HP: Does it bother you to keep seeing this story play out over and over again?
Newton: Nah, it just makes me excited. I feel like I ended up in this weird niche as a journalist where I’m always writing about these same issues, and I’m happy to repeat myself, you know? I don’t actually have to do a lot of work. It’s just, “We’re in act one now, class, anybody wants to guess what happens next?”
For this Jones-Rogan situation, I’m not really that bothered. I think Jones has actually been effectively de-platformed, and yeah, Rogan has said some anti-trans stuff that’s gross and upsetting, but I wouldn’t put Joe Rogan on my top ten list of worst content problems on the internet. There are other ones that have definitely bothered me way more, a lot of it on Facebook.

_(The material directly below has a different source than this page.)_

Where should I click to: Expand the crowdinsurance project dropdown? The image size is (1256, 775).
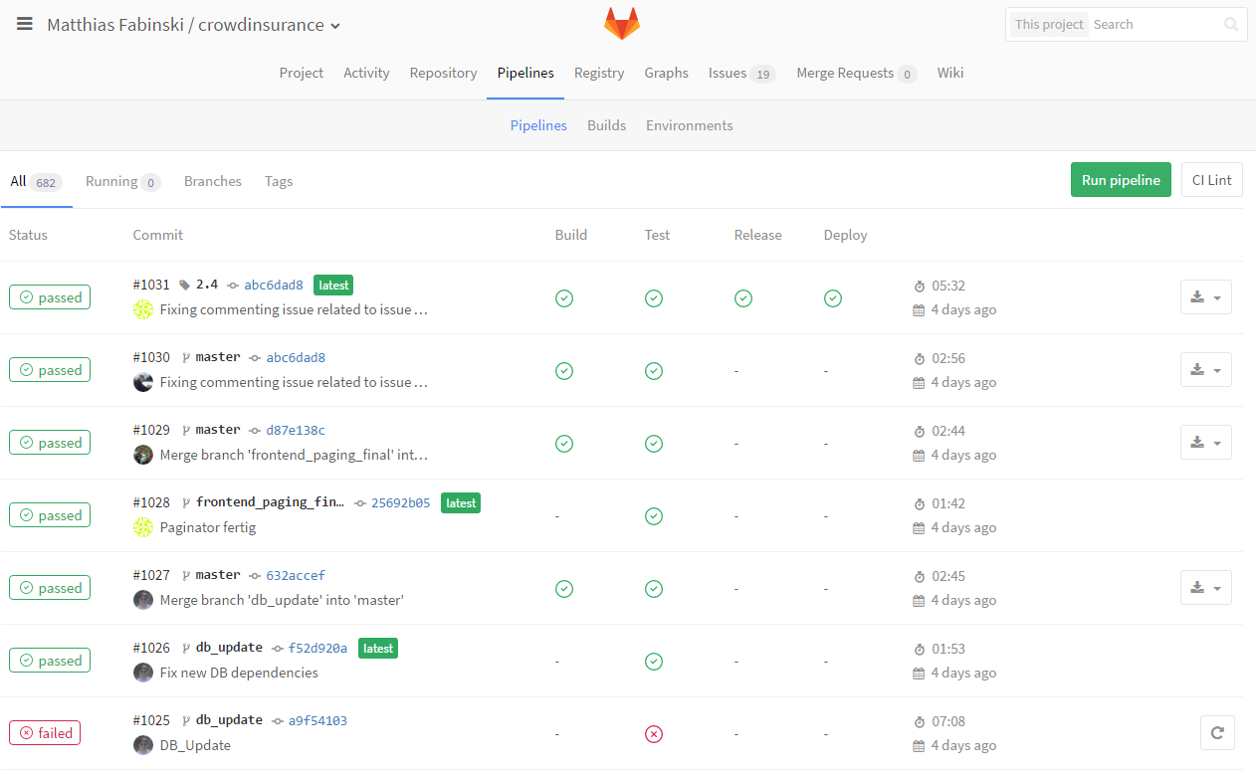pyautogui.click(x=335, y=26)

But I was talking with someone a few years ago — I won’t say his name, but he’s a billionaire tech founder — and he was saying, “You guys really aren’t studying podcasts enough.” He brought up people like Joe Rogan, Sam Harris, and Jordan Peterson, and he said, “People are spending four or five hours a week with these guys, and most journalists aren’t listening to these podcasts, so there are these huge surging currents of thought in America that are really underexplored.”
And I started thinking about that for myself. A podcast I’ve listened to for over ten years now is the Savage Lovecast, and I’m now at a point where all my opinions about sex and relationships are just Dan Savage’s opinions. That is one situation where I thought I had really firm opinions about certain things, but over ten years, Dan just wore me down, and now all my opinions are basically his opinions.
Now, I believe his opinions are good, and if he’s radicalized me about anything, it’s just to be, like, a good and loving partner, you know? But if you apply that framework to listeners of these other kinds of podcasts… The scariest stuff here isn’t when a podcast host has a bad guest on, but when you get somebody with a genuinely pernicious ideology podcasting that maybe starts out being really innocuous but gets really dark over time. That’s a much harder problem for a platform like Spotify to solve, because you don’t want them policing thought, but what happens when you get something like a Stefan Molyneux? What happens when you have certain kinds of people banned on YouTube, and they start becoming the next generation of popular podcasts on Anchor? Will Spotify intervene there?
That, I think, is the bigger and more interesting question.